PARTS OF THE EXERCISE
A. Translate this sentence from the excerpt on R startup files below into Spanish: ".Rprofile contains R code you want to run at every R start up, such as usethis for your analysis workflow, or skimr for displaying summary statistics."
B. Based on the excerpt on R startup files below, state whether each statement agrees with it, answering yes or no and quoting the deciding words: (i) .Renviron is described as useful for storing sensitive information; (ii) in the package structure described, datasets belong in /vignettes; (iii) the .Rprofile shown loads the skimr package.
C. Continue the excerpt on R startup files below, picking up after its final sentence.

DOCUMENT EXCERPT
# # # # #

Actually, these are files that help you to customize your R sessions. .Renviron contains R global variables you want to load at every start up, which is most useful for storing sensitive information such as your census API keys, or GitHub PAT. .Rprofile contains R code you want to run at every R start up, such as usethis for your analysis workflow, or skimr for displaying summary statistics. Note that you should not load packages that used in actual analysis like tidyverse because that would not be reproducibile on other machines.

Here's what I decided to include in my .Rprofile for now!

# 1. loading packages that are useful for workflow

  library(usethis)
  library(devtools)
  library(skimr)
  
# 2. Get a fortune cookie! (just for fun...)
  if (interactive()) 
    { # (requires fortunes package)
      fortunes::fortune()
    }

Again, Jenny has a great chapter here explaining these two files on R startup .

Only R developers write packages so that has nothing to do with me.

Surprise! R packages are useful even if you never share your code! In Hadley's word, “Organising code in a package makes your life easier because packages come with conventions”. In this sense, packages create a perfect structure for any data analyses preojcts. where /R contains all your functions, and /data contains all datasets you need. RMD files that you use to generate report can go in /vignettes.

# # # # #

DATASET SECTION
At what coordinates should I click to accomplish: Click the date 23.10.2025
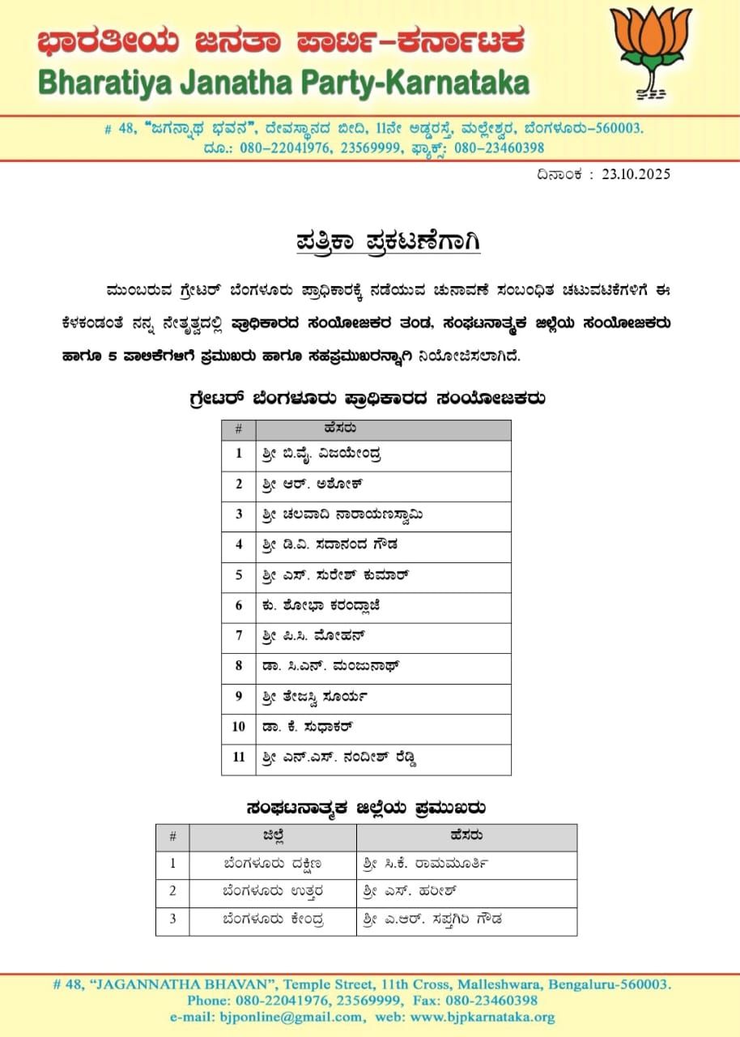(x=636, y=174)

# # # # #

THE RESPONSES
A. .Rprofile contiene código de R que desea ejecutar en cada inicio de R, como usethis para su flujo de trabajo de análisis, o skimr para mostrar estadísticas de resumen.

B.
(i) Yes: "which is most useful for storing sensitive information such as your census API keys, or GitHub PAT"
(ii) No: "/data contains all datasets you need"
(iii) Yes: "library(skimr)"

C.
Sharla demonstrated a great case study of using R package to create reproducible data analysis report.

Another great use of R package is for creating a personal repository of functions. It might be a function you came across that you found useful, or something that you wrote and use quite often. Wrapping those functions in one package makes it so much easier to track.

I wish there was a tidyverse for machine learning…

Well, actually there is! It's tidymodels . It contains everything from defining recipes to encode and preprocess different datasets, to help tune parameters for your model.

If you are familiar with caret, tidymodels is created by the same author (Max Kuhn) who wanted to correct for the “mistakes” in caret development 😉. Watch Max's talk , or read about Alison Hill's summary of her Intro to Machine Learning workshop at this year's conference.

ggplot2 is great, but let me copy the plots to Excel so that I can customize my plot title/legend/caption text…

There's ggtext ! It allows you to customize text font and color in ggplots using html syntex. Here's the talk and an example from the author:

ggtext example

The package is still in active development so vote for the your most-wanted features and keep on eye for new updates!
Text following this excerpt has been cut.